**Complete the following:**
a) Answer these questions about the article on joining with a WHERE clause in SQL, putting each answer on its own line:
(i) Where should the WHERE clause be placed when joining?
(ii) What title does role_id 20 have in the ROLE table?
(iii) What kind of values do outer joins often produce?
b) Duplicate the records between the line containing "Where should I click to: Open" and the line containing "click(345, 39)", inclusive, omitting the pictures.

**Selection:**
** start **

How To Join With A WHERE Clause In SQL
A WHERE
clause is the most common and straightforward way to filter SQL query results. It’s often used in conjunction with a WHERE
clause, although the logic can get a little more complicated.
To join with a WHERE
clause, simply place the WHERE
clause after the join(s) but before any other clauses. Inner joins may also act like filters, which may help you to simplify your WHERE
clause. Take particular care if you WHERE
clauses filters on the results of an outer join, since these often produce NULL values.
All examples will refer to the following tables:
EMPLOYEE
name | role_id |
---|---|
Bob | 10 |
Jane | 20 |
Andrew | 20 |
Susan | 30 |
New hire TBD | (null) |
(null) | 100 |
ROLE
role_id | title |
---|---|
10 | Sales Rep |
20 | Accountant |
90 | President |
100 | (null) |
If you aren’t familiar with basic JOIN
syntax, then start with this overview of which join to use in SQL.

** end **

**Records:**
** start **

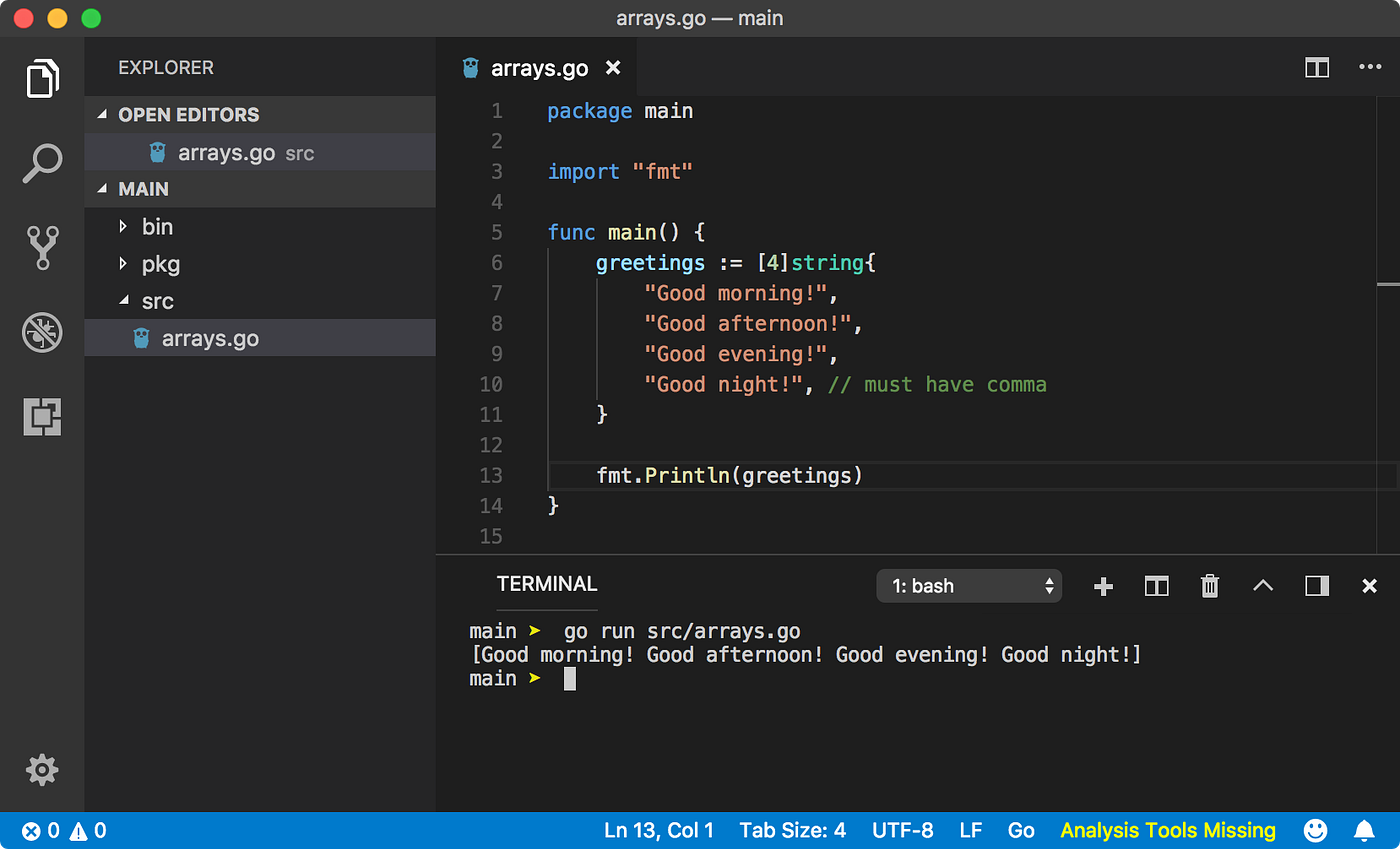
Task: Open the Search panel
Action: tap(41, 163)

** end **
** start **

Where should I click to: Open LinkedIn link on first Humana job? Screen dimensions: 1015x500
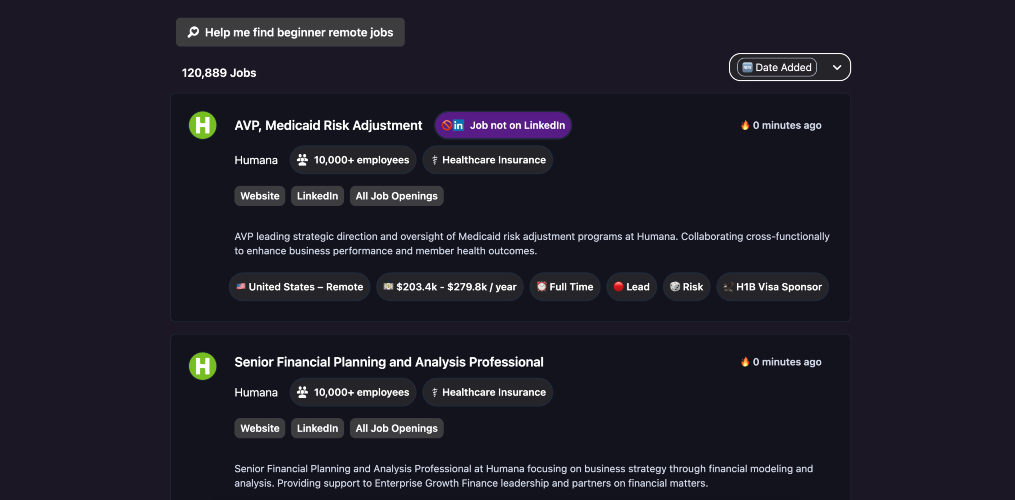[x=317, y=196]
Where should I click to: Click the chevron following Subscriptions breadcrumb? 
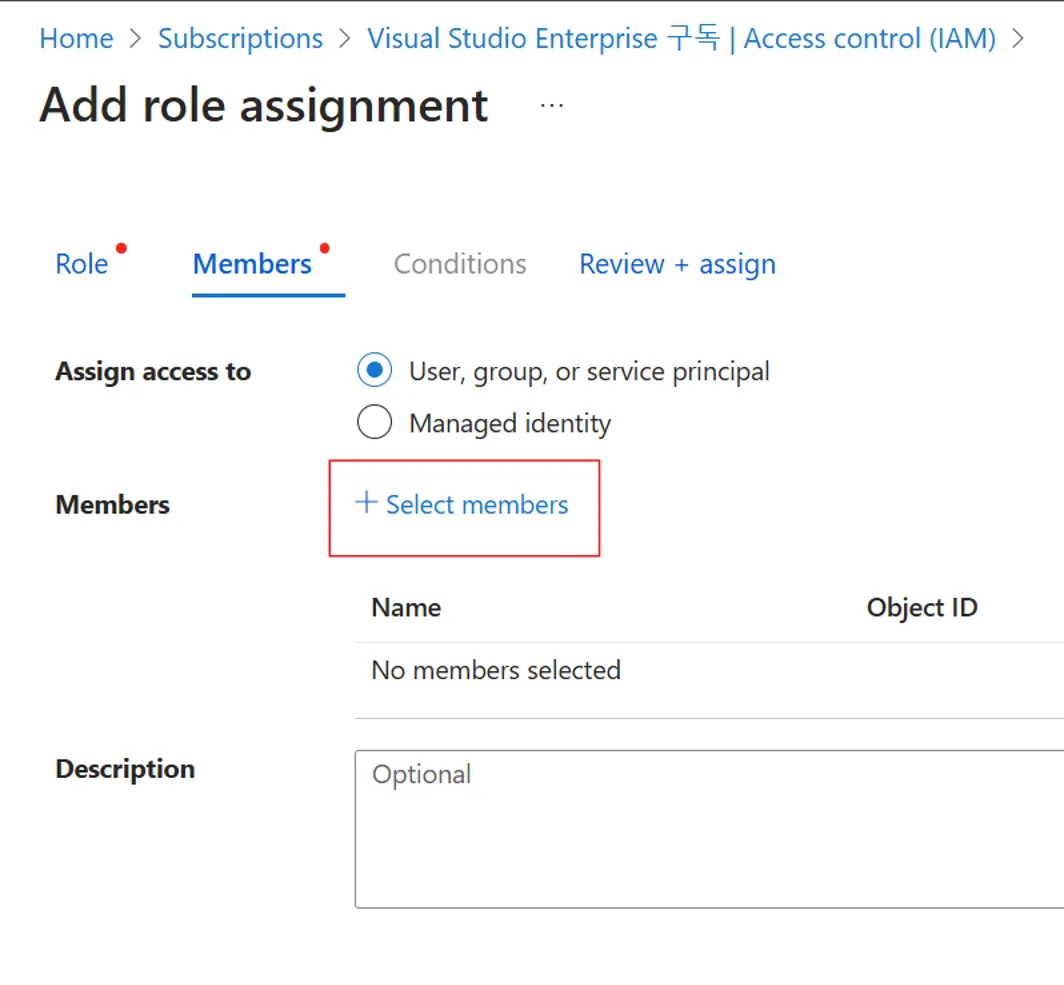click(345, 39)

** end **
** start **

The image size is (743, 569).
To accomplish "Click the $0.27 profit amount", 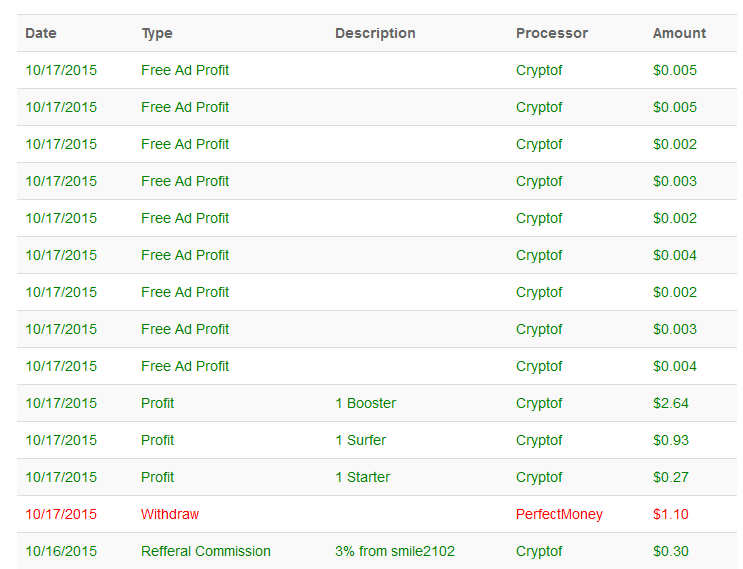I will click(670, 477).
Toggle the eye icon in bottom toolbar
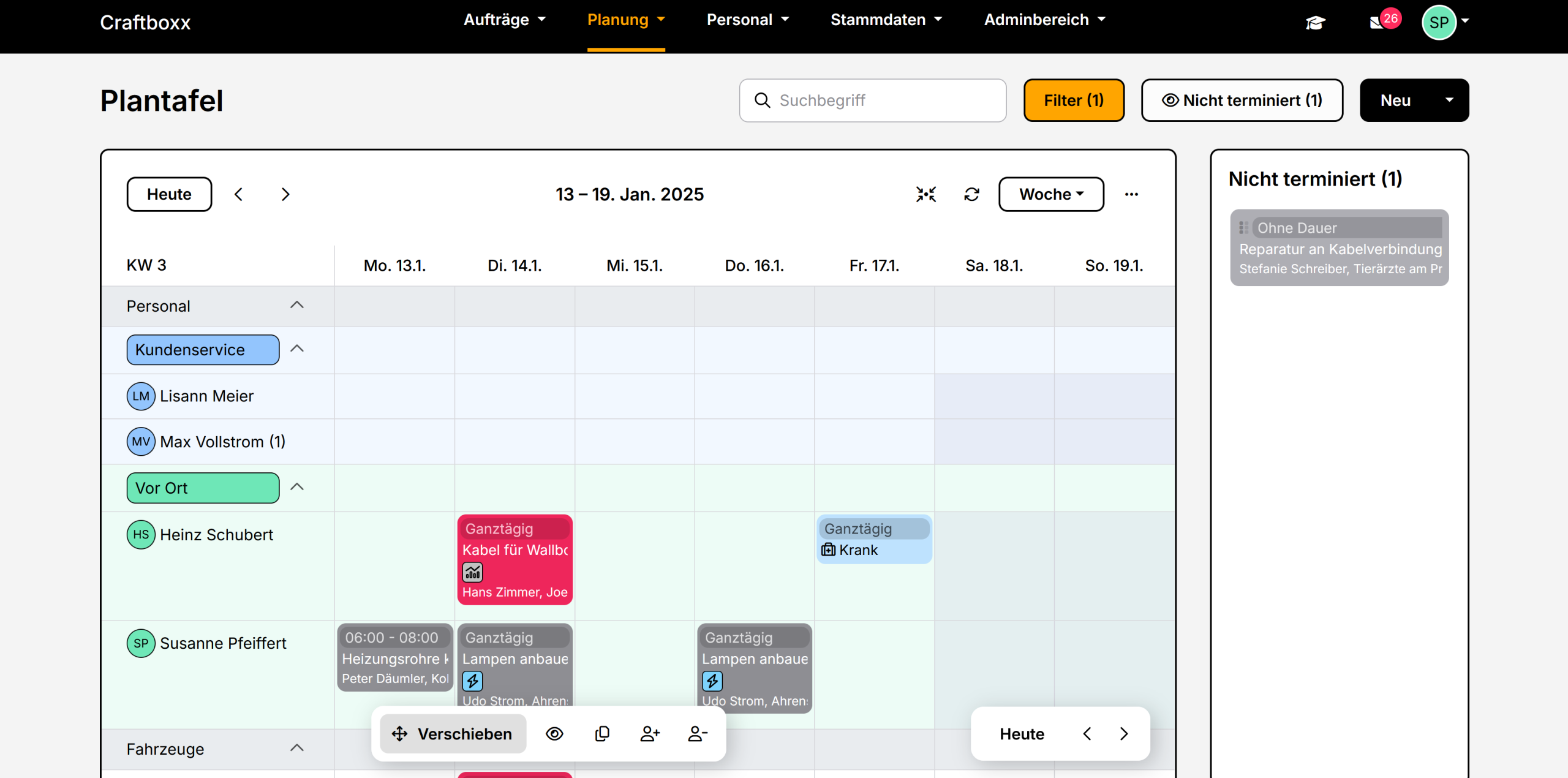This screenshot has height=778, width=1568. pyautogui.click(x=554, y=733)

** end **

**Results by task:**
a)
(i) After the join(s) but before any other clauses.
(ii) Accountant.
(iii) NULL values.

b)
Where should I click to: Open LinkedIn link on first Humana job? Screen dimensions: 1015x500
[x=317, y=196]
Where should I click to: Click the chevron following Subscriptions breadcrumb? 
click(345, 39)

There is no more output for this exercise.